◆ Extracted records
★ ★ ★ ★
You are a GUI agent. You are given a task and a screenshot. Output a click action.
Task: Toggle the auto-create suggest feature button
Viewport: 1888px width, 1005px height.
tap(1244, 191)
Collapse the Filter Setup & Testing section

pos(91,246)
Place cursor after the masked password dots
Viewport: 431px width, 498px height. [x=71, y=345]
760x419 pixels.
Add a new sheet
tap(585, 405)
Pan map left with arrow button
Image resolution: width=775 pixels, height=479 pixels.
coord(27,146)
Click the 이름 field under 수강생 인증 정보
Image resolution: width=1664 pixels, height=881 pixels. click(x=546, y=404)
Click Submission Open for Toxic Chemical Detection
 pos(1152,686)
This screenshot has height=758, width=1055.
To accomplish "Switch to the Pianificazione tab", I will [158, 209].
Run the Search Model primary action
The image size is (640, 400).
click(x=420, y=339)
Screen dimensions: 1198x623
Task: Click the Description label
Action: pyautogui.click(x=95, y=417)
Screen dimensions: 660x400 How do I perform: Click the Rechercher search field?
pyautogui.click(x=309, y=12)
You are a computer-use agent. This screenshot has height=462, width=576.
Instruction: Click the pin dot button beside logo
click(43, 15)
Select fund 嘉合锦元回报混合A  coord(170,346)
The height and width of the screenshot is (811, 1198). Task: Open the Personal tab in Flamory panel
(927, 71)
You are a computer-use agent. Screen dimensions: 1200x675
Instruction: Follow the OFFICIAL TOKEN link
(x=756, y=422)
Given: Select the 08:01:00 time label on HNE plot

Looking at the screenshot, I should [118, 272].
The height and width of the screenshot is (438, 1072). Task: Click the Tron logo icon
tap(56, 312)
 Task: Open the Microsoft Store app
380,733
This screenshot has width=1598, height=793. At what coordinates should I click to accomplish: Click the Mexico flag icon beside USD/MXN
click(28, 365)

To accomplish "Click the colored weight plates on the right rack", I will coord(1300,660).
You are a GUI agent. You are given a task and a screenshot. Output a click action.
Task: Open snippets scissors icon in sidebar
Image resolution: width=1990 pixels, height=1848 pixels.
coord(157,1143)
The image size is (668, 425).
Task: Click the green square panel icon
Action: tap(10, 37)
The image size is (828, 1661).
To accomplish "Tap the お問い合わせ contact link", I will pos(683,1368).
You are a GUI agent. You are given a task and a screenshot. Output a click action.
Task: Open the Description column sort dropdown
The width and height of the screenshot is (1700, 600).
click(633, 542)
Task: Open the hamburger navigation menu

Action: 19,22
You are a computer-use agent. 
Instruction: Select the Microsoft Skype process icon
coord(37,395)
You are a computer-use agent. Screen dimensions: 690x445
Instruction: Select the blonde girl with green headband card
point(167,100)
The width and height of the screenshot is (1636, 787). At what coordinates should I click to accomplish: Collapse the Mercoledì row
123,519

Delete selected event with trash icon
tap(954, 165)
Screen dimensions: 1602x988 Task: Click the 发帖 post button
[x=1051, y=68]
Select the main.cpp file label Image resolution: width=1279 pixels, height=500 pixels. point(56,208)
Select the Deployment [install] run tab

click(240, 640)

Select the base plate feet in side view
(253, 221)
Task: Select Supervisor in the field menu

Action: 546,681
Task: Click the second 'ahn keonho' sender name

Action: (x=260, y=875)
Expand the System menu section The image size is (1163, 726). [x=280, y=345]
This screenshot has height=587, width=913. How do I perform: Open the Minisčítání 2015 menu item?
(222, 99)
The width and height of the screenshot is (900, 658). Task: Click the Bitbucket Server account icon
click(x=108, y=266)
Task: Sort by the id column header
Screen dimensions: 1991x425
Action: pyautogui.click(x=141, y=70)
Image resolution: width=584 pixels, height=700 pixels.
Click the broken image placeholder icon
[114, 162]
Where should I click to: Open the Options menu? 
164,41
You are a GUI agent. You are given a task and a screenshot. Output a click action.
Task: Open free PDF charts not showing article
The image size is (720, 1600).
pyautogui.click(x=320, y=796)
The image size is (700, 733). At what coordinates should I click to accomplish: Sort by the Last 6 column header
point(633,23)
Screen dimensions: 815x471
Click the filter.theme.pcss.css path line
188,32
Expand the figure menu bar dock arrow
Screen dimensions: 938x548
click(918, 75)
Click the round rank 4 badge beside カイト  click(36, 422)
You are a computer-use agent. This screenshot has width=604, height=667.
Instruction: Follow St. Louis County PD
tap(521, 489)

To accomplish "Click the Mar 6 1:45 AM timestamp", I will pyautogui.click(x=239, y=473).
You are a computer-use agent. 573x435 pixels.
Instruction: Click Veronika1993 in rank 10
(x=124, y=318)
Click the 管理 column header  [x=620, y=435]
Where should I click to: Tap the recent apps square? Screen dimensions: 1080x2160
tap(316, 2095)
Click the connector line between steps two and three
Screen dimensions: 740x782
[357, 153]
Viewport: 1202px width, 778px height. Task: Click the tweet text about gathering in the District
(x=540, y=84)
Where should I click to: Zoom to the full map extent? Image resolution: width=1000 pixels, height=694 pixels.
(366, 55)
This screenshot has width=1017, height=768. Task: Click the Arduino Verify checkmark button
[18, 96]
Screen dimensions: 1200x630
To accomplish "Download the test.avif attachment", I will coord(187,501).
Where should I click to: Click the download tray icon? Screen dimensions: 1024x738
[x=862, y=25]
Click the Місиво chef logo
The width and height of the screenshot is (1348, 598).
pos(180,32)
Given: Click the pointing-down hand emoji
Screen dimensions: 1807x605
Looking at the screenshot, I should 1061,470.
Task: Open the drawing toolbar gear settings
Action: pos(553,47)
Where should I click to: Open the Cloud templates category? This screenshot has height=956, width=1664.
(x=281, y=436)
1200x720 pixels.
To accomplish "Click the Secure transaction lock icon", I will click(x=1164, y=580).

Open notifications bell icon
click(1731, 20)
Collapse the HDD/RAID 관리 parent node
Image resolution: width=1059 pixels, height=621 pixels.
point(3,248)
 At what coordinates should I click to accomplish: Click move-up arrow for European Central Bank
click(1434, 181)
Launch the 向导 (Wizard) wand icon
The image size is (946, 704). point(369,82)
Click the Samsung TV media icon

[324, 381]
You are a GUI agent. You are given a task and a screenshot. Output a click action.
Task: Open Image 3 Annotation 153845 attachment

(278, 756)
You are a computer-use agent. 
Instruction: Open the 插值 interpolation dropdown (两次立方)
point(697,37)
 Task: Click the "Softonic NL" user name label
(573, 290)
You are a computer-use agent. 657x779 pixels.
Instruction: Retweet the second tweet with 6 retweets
★ ★ ★ ★
Respond with only the number of lines above that include the string "computer".

8